Anti fgf23

Osteoblasts were homogenized in 0.2 mL of lysis buffer (Beyotime, China) and kept on ice during the trial procedure. The homogenate was centrifuged at 12,000 g for 5 min at 4°C, and the supernatant was collected. Protein concentration was assayed using a BCA assay kit (Beyotime, China) according to the manufacturer's protocol. Aliquots of 18 μg of protein were separated with 7.5 to 10% SDS polyacrylamide gels (Bio-Rad, Richmond, 246 CA), and the proteins were then transferred onto a PVDF membrane (Millipore, Darmstadt, Germany) at 200 mA for 2 h in a Tris-glycine buffer with 20% anhydrous ethanol at 4°C. Membranes were blocked with the western blocking buffer (Beyotime, China) for 1 h at room temperature. The membranes were then probed with primary antibodies at 4°C with gentle shaking overnight. The primary antibodies used were anti-FGF23 (ABClonal, China), anti-ERK (CST), anti-phospho-ERK (CST, MA, USA), and anti-α-Tubulin (Beyotime, China). After being washed, the membranes were incubated with horseradish peroxidase-linked anti-rabbit secondary antibodies for 4 h at 4°C. Membranes were then visualized by exposure to Hyperfilm ECL (Beyotime, China). Films were scanned, and specific bands were quantified using ImageJ 1.43 software (National Institutes of Health, Bethesda, MD, USA). The band intensity was normalized to the α-Tubulin band in the same sample.

- PROVIDED RECORDS

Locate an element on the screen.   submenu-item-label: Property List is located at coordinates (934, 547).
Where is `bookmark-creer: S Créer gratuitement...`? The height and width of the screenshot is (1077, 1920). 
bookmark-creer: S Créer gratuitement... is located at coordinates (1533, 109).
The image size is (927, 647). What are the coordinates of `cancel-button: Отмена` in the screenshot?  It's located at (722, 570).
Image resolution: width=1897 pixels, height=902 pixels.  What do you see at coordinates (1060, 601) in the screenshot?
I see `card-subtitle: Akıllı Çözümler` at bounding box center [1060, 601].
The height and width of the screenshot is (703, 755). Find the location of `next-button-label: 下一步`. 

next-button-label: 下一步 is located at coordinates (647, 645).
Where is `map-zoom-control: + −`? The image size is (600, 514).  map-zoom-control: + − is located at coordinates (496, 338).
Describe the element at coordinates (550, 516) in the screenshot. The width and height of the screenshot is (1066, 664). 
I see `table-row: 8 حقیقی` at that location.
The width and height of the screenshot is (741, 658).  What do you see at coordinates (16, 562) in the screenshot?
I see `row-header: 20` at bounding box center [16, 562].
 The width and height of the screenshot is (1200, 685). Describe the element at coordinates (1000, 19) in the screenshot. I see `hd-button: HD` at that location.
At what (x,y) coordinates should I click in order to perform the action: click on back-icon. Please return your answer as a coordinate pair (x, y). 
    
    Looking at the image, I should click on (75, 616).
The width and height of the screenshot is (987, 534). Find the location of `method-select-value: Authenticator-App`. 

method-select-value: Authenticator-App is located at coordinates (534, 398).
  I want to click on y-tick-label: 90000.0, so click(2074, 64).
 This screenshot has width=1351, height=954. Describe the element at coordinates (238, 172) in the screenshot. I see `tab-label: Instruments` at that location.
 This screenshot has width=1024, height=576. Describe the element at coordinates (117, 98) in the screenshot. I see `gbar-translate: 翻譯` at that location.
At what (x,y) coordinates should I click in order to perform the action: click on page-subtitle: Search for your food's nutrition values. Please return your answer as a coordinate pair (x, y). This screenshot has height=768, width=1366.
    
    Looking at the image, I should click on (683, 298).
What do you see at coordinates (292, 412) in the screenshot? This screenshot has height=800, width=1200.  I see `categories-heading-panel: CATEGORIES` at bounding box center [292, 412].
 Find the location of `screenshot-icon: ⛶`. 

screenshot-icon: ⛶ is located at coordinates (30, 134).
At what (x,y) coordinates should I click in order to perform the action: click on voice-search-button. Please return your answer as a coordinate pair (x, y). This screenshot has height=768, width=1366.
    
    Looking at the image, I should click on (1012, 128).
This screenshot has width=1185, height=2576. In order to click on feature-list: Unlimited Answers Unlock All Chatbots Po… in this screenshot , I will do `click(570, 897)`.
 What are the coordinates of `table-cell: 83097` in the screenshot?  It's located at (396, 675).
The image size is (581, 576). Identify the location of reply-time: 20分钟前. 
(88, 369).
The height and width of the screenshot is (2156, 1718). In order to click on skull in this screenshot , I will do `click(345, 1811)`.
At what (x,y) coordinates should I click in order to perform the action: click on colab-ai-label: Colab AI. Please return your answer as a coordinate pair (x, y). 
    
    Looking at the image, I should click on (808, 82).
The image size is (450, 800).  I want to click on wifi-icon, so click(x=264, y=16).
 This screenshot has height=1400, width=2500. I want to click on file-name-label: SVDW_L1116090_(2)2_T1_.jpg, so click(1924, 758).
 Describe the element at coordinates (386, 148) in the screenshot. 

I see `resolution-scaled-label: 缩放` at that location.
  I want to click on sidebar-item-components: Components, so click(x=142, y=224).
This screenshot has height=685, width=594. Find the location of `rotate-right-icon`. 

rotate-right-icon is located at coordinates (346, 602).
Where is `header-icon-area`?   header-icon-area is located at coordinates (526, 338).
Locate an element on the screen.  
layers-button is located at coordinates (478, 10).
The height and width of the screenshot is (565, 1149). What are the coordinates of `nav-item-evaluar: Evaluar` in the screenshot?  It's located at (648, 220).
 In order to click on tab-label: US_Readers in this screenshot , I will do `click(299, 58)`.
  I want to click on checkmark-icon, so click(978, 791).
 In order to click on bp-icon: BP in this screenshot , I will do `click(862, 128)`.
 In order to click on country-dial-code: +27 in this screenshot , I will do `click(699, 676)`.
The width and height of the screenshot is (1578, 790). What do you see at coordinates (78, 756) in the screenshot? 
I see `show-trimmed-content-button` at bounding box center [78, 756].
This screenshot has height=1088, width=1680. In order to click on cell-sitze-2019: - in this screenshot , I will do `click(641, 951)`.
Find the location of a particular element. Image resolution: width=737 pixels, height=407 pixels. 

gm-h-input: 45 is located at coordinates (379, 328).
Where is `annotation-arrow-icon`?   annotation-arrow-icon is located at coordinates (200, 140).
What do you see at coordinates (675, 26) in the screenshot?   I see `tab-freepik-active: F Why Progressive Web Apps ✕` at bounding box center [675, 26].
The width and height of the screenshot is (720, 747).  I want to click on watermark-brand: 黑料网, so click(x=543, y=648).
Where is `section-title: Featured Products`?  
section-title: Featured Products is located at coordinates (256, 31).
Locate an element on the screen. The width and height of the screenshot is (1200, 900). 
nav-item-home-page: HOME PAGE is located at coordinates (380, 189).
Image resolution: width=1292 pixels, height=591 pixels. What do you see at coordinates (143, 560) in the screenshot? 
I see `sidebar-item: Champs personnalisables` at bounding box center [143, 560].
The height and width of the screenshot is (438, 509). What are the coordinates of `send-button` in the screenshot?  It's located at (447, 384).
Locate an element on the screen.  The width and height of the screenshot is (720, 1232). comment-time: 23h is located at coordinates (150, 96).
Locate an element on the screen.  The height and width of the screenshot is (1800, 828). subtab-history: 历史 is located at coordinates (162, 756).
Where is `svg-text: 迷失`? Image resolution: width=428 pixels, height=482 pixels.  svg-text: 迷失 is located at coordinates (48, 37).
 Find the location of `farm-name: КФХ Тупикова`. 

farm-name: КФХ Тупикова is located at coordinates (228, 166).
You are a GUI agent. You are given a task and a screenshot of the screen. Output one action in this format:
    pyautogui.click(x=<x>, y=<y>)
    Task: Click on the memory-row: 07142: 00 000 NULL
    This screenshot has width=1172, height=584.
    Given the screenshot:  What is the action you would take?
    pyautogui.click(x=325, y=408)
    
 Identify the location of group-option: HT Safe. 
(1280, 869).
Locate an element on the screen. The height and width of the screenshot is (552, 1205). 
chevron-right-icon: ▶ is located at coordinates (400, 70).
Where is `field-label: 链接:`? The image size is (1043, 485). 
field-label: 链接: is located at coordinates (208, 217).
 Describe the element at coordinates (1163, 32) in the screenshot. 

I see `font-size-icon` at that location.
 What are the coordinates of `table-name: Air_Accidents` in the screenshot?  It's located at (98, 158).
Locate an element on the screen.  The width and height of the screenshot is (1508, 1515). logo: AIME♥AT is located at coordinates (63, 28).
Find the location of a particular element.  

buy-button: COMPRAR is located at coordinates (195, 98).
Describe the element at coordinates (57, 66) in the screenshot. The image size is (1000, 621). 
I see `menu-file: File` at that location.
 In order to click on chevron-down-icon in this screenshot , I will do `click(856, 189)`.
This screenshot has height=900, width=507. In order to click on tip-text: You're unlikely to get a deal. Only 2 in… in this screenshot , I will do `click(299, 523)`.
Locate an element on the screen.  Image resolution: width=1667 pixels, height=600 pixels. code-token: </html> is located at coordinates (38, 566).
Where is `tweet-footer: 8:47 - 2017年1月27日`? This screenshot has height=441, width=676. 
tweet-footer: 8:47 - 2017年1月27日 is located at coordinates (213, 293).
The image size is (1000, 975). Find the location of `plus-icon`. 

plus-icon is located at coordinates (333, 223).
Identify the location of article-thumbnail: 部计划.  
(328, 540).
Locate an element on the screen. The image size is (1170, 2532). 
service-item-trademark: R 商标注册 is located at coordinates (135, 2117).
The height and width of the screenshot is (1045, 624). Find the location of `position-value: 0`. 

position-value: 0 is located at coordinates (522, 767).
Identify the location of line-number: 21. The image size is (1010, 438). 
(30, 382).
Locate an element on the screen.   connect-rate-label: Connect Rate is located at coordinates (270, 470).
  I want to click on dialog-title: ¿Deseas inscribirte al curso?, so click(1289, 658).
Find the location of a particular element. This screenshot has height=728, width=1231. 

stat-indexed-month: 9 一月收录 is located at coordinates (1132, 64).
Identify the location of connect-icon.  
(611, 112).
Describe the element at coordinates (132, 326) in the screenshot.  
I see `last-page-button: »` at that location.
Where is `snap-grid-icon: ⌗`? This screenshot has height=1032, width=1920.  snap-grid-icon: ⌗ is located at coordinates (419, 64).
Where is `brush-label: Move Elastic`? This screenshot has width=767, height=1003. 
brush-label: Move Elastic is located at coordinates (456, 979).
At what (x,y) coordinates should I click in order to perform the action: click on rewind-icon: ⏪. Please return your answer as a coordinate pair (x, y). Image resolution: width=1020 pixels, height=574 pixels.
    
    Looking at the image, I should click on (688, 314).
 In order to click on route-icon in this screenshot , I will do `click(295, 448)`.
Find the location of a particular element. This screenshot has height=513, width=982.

- EXERCISE TASKS
- a) Name every primary antibody that the western blot protocol lists, with the supplier given for each.
- b) In one to three sentences, describe how the western blot protocol turns the exposed films into band measurements.

- ANSWERS FOR THE TASKS
- a) Anti-FGF23 (ABClonal, China), anti-ERK (CST), anti-phospho-ERK (CST, MA, USA), and anti-α-Tubulin (Beyotime, China).

- b) The films were scanned, and specific bands were quantified using ImageJ 1.43 software. The band intensity was then normalized to the α-Tubulin band in the same sample.